**Problem to solve**
Render the lines below as a JSON array of strings, one string per line, omitting any blank lines.
Start of Dataset records
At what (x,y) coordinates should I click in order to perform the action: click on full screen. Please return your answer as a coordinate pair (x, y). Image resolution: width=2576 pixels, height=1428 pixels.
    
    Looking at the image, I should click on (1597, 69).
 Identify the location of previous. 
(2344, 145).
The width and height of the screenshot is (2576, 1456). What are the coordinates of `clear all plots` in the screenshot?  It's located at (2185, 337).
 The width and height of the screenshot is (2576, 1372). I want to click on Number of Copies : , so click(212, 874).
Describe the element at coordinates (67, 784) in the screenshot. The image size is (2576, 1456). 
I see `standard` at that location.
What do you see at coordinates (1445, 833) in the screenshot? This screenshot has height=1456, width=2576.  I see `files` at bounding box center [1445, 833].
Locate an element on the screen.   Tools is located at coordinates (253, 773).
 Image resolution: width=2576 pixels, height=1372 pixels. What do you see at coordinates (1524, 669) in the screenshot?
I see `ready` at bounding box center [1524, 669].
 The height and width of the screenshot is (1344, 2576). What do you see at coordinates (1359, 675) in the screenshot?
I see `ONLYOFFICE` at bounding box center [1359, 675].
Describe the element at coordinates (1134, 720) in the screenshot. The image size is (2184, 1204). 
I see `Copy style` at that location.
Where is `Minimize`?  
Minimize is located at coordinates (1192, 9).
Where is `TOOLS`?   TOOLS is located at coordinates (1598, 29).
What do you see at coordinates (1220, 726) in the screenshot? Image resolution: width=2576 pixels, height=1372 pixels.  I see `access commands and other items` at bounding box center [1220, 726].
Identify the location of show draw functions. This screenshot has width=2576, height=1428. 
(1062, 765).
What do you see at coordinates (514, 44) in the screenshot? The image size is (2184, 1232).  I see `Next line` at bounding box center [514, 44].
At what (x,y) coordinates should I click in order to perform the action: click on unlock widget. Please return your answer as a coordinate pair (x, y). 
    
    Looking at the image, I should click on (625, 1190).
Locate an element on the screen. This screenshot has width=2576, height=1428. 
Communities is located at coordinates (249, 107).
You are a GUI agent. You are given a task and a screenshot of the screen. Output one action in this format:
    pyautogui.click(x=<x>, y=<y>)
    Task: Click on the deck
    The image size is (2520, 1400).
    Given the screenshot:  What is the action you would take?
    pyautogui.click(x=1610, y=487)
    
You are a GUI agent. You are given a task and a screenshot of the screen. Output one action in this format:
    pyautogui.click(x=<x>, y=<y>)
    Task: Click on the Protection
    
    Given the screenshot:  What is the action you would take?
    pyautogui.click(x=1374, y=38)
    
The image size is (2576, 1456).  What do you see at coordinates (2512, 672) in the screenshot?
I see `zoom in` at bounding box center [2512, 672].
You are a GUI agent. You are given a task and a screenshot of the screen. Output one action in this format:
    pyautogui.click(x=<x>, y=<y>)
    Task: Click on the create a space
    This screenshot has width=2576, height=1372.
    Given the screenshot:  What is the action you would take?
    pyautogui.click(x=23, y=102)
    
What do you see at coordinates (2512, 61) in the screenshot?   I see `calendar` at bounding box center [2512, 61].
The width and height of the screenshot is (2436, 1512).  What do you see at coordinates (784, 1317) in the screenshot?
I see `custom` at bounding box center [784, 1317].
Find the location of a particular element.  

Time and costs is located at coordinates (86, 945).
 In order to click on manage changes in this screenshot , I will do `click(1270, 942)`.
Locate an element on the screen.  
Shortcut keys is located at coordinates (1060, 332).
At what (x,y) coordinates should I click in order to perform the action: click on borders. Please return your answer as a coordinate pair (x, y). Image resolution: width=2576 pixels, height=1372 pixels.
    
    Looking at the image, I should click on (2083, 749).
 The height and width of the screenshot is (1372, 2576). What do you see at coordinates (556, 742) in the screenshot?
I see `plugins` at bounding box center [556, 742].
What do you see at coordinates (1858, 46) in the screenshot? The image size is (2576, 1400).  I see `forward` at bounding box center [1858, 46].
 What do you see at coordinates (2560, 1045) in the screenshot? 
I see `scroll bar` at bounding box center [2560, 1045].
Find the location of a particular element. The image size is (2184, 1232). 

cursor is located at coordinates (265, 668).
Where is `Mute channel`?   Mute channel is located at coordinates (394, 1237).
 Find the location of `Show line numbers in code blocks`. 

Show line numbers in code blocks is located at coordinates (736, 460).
End of Dataset records
**Exercise answer**
[
  "At what (x,y) coordinates should I click in order to perform the action: click on full screen. Please return your answer as a coordinate pair (x, y). Image resolution: width=2576 pixels, height=1428 pixels.",
  "    Looking at the image, I should click on (1597, 69).",
  " Identify the location of previous. ",
  "(2344, 145).",
  "The width and height of the screenshot is (2576, 1456). What are the coordinates of `clear all plots` in the screenshot?  It's located at (2185, 337).",
  " The width and height of the screenshot is (2576, 1372). I want to click on Number of Copies : , so click(212, 874).",
  "Describe the element at coordinates (67, 784) in the screenshot. The image size is (2576, 1456). ",
  "I see `standard` at that location.",
  "What do you see at coordinates (1445, 833) in the screenshot? This screenshot has height=1456, width=2576.  I see `files` at bounding box center [1445, 833].",
  "Locate an element on the screen.   Tools is located at coordinates (253, 773).",
  " Image resolution: width=2576 pixels, height=1372 pixels. What do you see at coordinates (1524, 669) in the screenshot?",
  "I see `ready` at bounding box center [1524, 669].",
  " The height and width of the screenshot is (1344, 2576). What do you see at coordinates (1359, 675) in the screenshot?",
  "I see `ONLYOFFICE` at bounding box center [1359, 675].",
  "Describe the element at coordinates (1134, 720) in the screenshot. The image size is (2184, 1204). ",
  "I see `Copy style` at that location.",
  "Where is `Minimize`?  ",
  "Minimize is located at coordinates (1192, 9).",
  "Where is `TOOLS`?   TOOLS is located at coordinates (1598, 29).",
  "What do you see at coordinates (1220, 726) in the screenshot? Image resolution: width=2576 pixels, height=1372 pixels.  I see `access commands and other items` at bounding box center [1220, 726].",
  "Identify the location of show draw functions. This screenshot has width=2576, height=1428. ",
  "(1062, 765).",
  "What do you see at coordinates (514, 44) in the screenshot? The image size is (2184, 1232).  I see `Next line` at bounding box center [514, 44].",
  "At what (x,y) coordinates should I click in order to perform the action: click on unlock widget. Please return your answer as a coordinate pair (x, y). ",
  "    Looking at the image, I should click on (625, 1190).",
  "Locate an element on the screen. This screenshot has width=2576, height=1428. ",
  "Communities is located at coordinates (249, 107).",
  "You are a GUI agent. You are given a task and a screenshot of the screen. Output one action in this format:",
  "    pyautogui.click(x=<x>, y=<y>)",
  "    Task: Click on the deck",
  "    The image size is (2520, 1400).",
  "    Given the screenshot:  What is the action you would take?",
  "    pyautogui.click(x=1610, y=487)",
  "You are a GUI agent. You are given a task and a screenshot of the screen. Output one action in this format:",
  "    pyautogui.click(x=<x>, y=<y>)",
  "    Task: Click on the Protection",
  "    Given the screenshot:  What is the action you would take?",
  "    pyautogui.click(x=1374, y=38)",
  "The image size is (2576, 1456).  What do you see at coordinates (2512, 672) in the screenshot?",
  "I see `zoom in` at bounding box center [2512, 672].",
  "You are a GUI agent. You are given a task and a screenshot of the screen. Output one action in this format:",
  "    pyautogui.click(x=<x>, y=<y>)",
  "    Task: Click on the create a space",
  "    This screenshot has width=2576, height=1372.",
  "    Given the screenshot:  What is the action you would take?",
  "    pyautogui.click(x=23, y=102)",
  "What do you see at coordinates (2512, 61) in the screenshot?   I see `calendar` at bounding box center [2512, 61].",
  "The width and height of the screenshot is (2436, 1512).  What do you see at coordinates (784, 1317) in the screenshot?",
  "I see `custom` at bounding box center [784, 1317].",
  "Find the location of a particular element.  ",
  "Time and costs is located at coordinates (86, 945).",
  " In order to click on manage changes in this screenshot , I will do `click(1270, 942)`.",
  "Locate an element on the screen.  ",
  "Shortcut keys is located at coordinates (1060, 332).",
  "At what (x,y) coordinates should I click in order to perform the action: click on borders. Please return your answer as a coordinate pair (x, y). Image resolution: width=2576 pixels, height=1372 pixels.",
  "    Looking at the image, I should click on (2083, 749).",
  " The height and width of the screenshot is (1372, 2576). What do you see at coordinates (556, 742) in the screenshot?",
  "I see `plugins` at bounding box center [556, 742].",
  "What do you see at coordinates (1858, 46) in the screenshot? The image size is (2576, 1400).  I see `forward` at bounding box center [1858, 46].",
  " What do you see at coordinates (2560, 1045) in the screenshot? ",
  "I see `scroll bar` at bounding box center [2560, 1045].",
  "Find the location of a particular element. The image size is (2184, 1232). ",
  "cursor is located at coordinates (265, 668).",
  "Where is `Mute channel`?   Mute channel is located at coordinates (394, 1237).",
  " Find the location of `Show line numbers in code blocks`. ",
  "Show line numbers in code blocks is located at coordinates (736, 460)."
]